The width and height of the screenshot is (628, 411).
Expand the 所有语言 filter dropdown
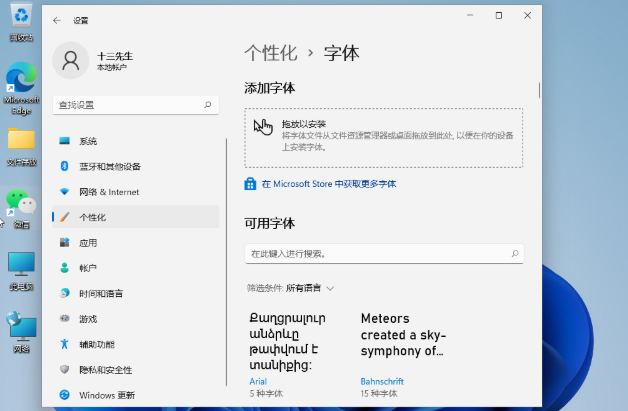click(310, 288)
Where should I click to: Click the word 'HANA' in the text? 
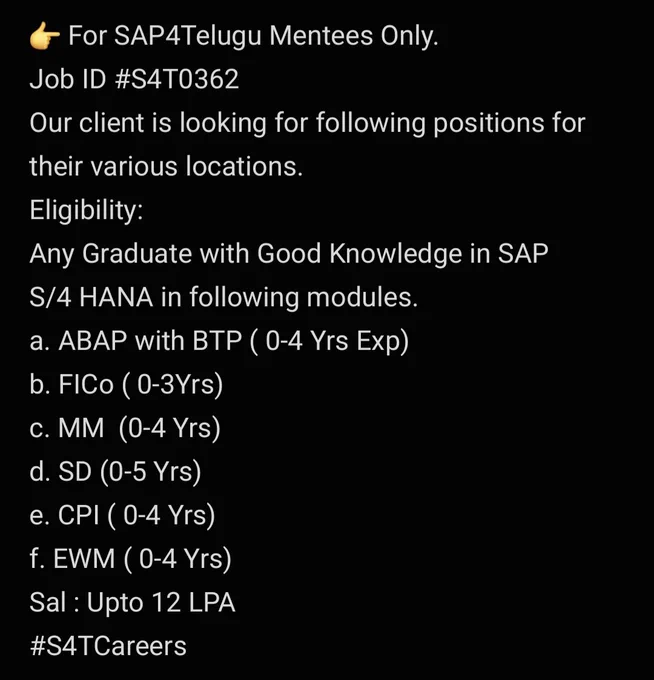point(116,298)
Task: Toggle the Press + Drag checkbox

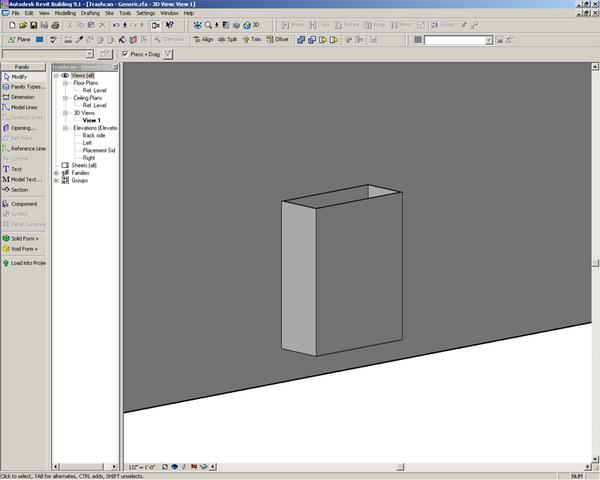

....................

Task statement: None of the pictures should be kept; reproduce all the remaining material exactly.

Written solution:
The width and height of the screenshot is (628, 411).
Expand the 所有语言 filter dropdown
click(310, 288)
Where should I click to: Click the word 'HANA' in the text? 
point(116,298)
Task: Toggle the Press + Drag checkbox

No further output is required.